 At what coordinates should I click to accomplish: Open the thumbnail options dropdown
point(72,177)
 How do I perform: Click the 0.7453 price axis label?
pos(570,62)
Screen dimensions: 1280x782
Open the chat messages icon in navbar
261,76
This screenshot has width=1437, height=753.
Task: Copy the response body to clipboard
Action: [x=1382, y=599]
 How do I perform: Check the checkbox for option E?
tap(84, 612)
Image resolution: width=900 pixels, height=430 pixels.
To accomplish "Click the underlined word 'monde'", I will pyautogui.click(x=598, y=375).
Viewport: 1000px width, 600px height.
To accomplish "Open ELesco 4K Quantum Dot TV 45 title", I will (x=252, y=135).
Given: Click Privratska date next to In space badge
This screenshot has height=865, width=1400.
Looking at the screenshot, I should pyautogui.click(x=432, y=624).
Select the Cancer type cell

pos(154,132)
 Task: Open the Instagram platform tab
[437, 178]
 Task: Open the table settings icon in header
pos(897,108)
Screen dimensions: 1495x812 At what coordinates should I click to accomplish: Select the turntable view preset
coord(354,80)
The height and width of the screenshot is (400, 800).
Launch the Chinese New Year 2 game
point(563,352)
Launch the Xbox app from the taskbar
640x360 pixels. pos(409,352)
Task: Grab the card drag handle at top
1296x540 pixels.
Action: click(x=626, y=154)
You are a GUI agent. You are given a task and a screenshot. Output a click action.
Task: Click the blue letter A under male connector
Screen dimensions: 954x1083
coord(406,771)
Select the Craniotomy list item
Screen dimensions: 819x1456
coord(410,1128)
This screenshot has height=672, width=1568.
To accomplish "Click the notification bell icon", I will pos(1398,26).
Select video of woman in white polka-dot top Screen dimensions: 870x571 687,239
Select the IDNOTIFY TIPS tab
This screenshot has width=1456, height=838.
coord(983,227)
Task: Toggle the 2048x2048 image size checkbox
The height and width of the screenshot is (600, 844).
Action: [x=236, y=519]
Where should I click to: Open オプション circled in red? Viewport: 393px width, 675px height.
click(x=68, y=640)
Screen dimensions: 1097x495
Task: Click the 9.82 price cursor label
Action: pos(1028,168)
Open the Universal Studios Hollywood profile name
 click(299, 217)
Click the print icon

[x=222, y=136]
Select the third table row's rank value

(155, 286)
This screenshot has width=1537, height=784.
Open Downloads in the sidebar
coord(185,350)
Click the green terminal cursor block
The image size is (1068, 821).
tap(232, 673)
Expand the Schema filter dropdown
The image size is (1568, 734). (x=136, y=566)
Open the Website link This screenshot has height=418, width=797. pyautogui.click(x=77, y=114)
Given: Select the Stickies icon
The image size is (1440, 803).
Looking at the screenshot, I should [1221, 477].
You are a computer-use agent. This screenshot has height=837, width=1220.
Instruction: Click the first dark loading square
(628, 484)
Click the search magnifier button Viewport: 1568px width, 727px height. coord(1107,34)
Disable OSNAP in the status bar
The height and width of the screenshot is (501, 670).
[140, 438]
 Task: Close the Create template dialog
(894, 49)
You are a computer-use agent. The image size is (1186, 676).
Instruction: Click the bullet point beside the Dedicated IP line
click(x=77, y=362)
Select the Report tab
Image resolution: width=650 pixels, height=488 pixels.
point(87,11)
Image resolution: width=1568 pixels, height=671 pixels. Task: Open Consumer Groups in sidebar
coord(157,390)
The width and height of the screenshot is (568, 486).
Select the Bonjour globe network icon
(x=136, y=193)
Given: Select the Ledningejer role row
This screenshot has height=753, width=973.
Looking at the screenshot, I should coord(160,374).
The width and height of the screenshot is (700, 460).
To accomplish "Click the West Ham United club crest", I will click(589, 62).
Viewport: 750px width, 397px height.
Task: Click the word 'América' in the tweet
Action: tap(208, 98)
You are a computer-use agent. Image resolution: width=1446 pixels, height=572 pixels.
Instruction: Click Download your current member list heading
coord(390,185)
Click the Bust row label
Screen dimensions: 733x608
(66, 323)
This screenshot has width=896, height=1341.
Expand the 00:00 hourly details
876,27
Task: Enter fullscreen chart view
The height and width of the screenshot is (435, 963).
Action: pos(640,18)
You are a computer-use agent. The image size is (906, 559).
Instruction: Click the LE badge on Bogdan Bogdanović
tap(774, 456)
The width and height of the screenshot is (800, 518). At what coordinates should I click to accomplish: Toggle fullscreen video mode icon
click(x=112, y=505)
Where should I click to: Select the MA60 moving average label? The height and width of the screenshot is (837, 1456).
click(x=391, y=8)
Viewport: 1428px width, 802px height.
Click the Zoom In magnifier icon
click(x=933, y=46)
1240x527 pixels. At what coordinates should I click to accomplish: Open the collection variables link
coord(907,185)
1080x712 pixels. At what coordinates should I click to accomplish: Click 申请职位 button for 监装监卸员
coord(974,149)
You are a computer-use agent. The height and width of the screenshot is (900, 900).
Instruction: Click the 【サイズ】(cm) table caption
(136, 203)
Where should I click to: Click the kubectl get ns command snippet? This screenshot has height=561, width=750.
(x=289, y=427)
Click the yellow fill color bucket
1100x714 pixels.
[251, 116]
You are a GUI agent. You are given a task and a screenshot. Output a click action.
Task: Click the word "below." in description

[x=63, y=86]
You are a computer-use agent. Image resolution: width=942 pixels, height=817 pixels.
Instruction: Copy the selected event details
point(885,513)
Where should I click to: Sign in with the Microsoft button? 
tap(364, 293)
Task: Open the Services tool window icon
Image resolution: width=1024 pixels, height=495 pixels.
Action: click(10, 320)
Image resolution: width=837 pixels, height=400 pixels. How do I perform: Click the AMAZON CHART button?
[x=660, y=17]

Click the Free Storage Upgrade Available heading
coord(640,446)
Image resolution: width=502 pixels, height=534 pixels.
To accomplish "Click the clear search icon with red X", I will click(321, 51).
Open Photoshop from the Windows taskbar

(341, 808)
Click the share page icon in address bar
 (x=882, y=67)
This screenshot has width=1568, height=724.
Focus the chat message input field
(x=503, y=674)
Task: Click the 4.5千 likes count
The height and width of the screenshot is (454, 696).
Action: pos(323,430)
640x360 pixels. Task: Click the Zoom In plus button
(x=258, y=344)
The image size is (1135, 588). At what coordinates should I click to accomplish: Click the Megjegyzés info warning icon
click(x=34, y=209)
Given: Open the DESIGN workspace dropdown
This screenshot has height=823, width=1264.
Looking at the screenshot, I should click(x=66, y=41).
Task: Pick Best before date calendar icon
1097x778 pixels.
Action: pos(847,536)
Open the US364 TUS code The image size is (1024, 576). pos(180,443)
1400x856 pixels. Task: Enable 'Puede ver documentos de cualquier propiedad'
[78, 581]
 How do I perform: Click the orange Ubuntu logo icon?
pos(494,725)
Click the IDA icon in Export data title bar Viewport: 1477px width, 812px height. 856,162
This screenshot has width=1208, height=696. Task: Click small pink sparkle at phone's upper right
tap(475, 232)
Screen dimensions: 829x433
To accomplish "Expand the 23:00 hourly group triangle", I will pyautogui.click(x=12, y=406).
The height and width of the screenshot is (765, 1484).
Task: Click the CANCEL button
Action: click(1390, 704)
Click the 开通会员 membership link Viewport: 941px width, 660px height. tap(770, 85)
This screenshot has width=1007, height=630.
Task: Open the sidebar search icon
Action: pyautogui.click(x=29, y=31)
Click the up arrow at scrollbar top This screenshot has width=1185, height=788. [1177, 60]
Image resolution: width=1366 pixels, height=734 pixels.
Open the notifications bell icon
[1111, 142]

---

_Exercise goal_.
Among the records, find each line where the word "title" occurs, and copy it.

_Answer for the task_.
To accomplish "Open ELesco 4K Quantum Dot TV 45 title", I will (x=252, y=135).
Click the IDA icon in Export data title bar Viewport: 1477px width, 812px height. 856,162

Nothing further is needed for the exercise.